Мафтей: книга, написанная сухим пером - читать онлайн книгу. Автор: Мирослав Дочинец cтр.№ 47

читать книги онлайн бесплатно
 
 

Онлайн книга - Мафтей: книга, написанная сухим пером | Автор книги - Мирослав Дочинец

Cтраница 47
читать онлайн книги бесплатно

…Водяная пыль с барашек Соленой пади поднимается и ложится мне на грудь, на лицо, на веки — и стекает по бороздам морщин к губам. Она вправду соленая…

Затесь тринадцатая
Колыбель на воде

Все долги будут оплачены. А смерть станет прибылью.

Услышанное на Зеленяковом торжке

Я знал, что парень будет спать долго, может, и сутки. И Марковций, чуткий страж, не даст мухе там пролететь, мыши зашелестеть. Он действительно спал, да с открытыми глазами. Но меня больше встревожило другое. На лице, руках и ногах проявились беловатые пятна. Недолго я думал над их происхождением — боль и страх запеклись! Знаки на коже пробиваются из души, говорил вифинийский лекарь Пантолеон. Потрясение внутреннее так или иначе отразится на поверхности тела, отмечал мавр Абу-Масих, магометанин, который принял Христа и его способы исцеления. Подавленный дух сжимает сердце и отравляет плоть, вторил ему хамаданский визирь Ибн Сина, тот, кто надиктовал в изгнании «Книгу исцеления», и она среди других осела жемчужиной в Аввакумовом сундуке. Раньше те постулаты, как называл их наставник, я заучивал наизусть, чтобы упражняться в языках, которые звучали по-разному, как шумит листва разных деревьев. Читал вслух день за днем, пока не пришло понимание содержания, а затем и глубинная сущность прописанного, что, как известно, скрывается между буквенными рядами. Вероятно, на это и надеялся мой ментор…
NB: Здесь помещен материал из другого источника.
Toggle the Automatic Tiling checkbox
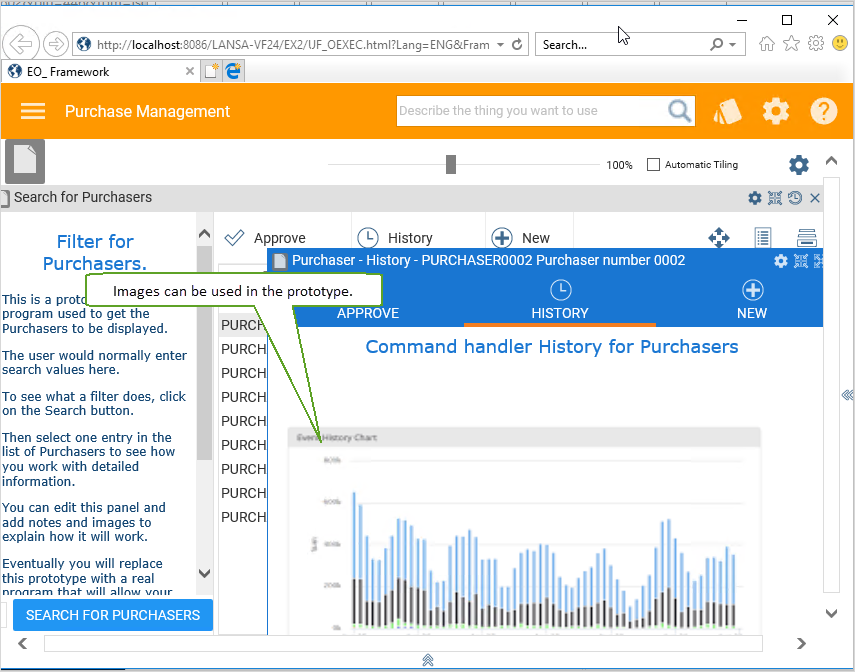coord(654,165)
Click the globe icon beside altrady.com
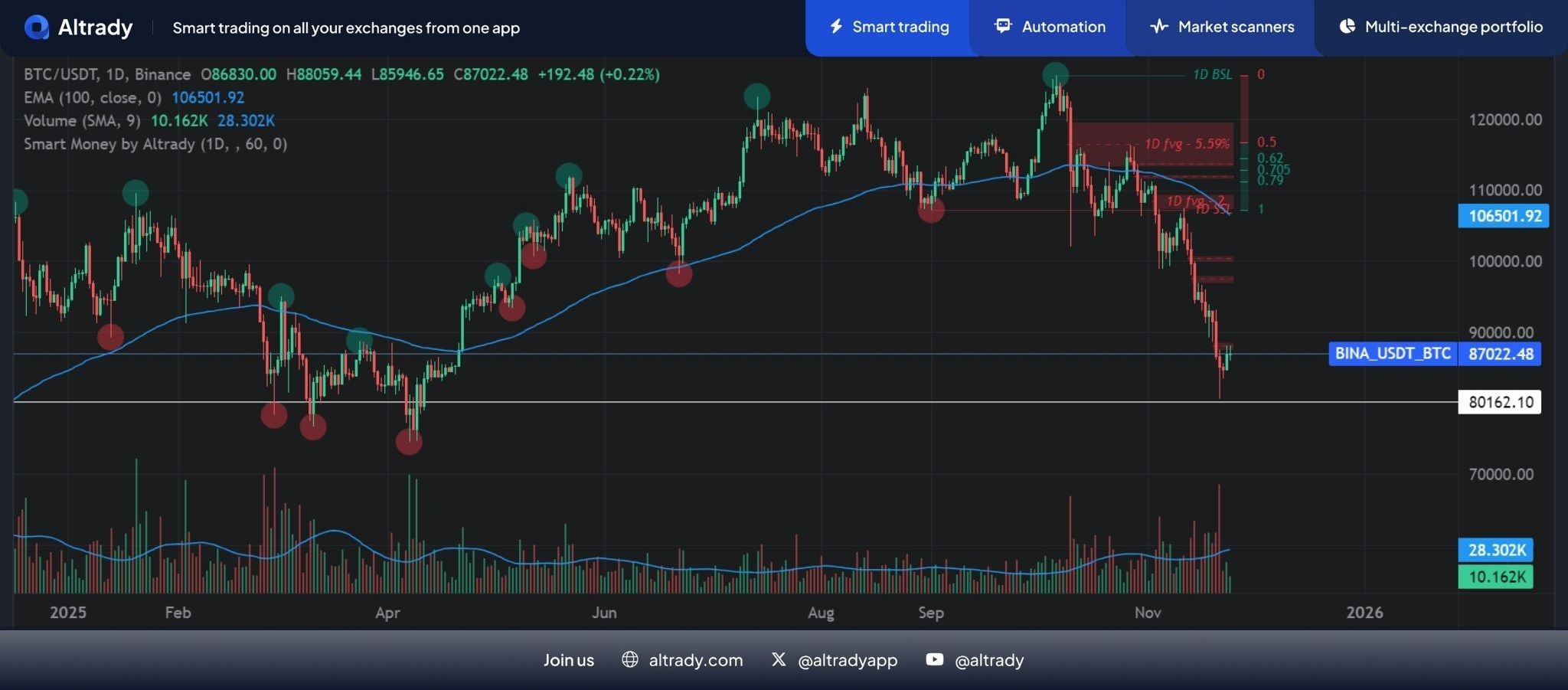Viewport: 1568px width, 690px height. coord(629,659)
Я откинул тряпку — язвы подсыхали, заживлялись. Но кое в чем присыпки и мази были бессильны. Открытые глаза больного почти не реагировали на взмах руки. Не теряя времени, принялся я за рачьи сети. Связал две верши вместе — получилась продолговатая корзина. Потом двинулся с топориком в липняк. Марковций радостным прискоком бежал следом. Липу в такое время следует выбирать толщиной с руку. Под корой — тоненькое лубье, из него получаются мягкие медвяные мочала для парной купели. Между лубьем и заболонью как раз то лыко, что надо мне. Я сдирал его узкими полосками до вершины. Выбеленные деревца срубят ложкари, липняк быстрее обновляется, ежели его прореживать.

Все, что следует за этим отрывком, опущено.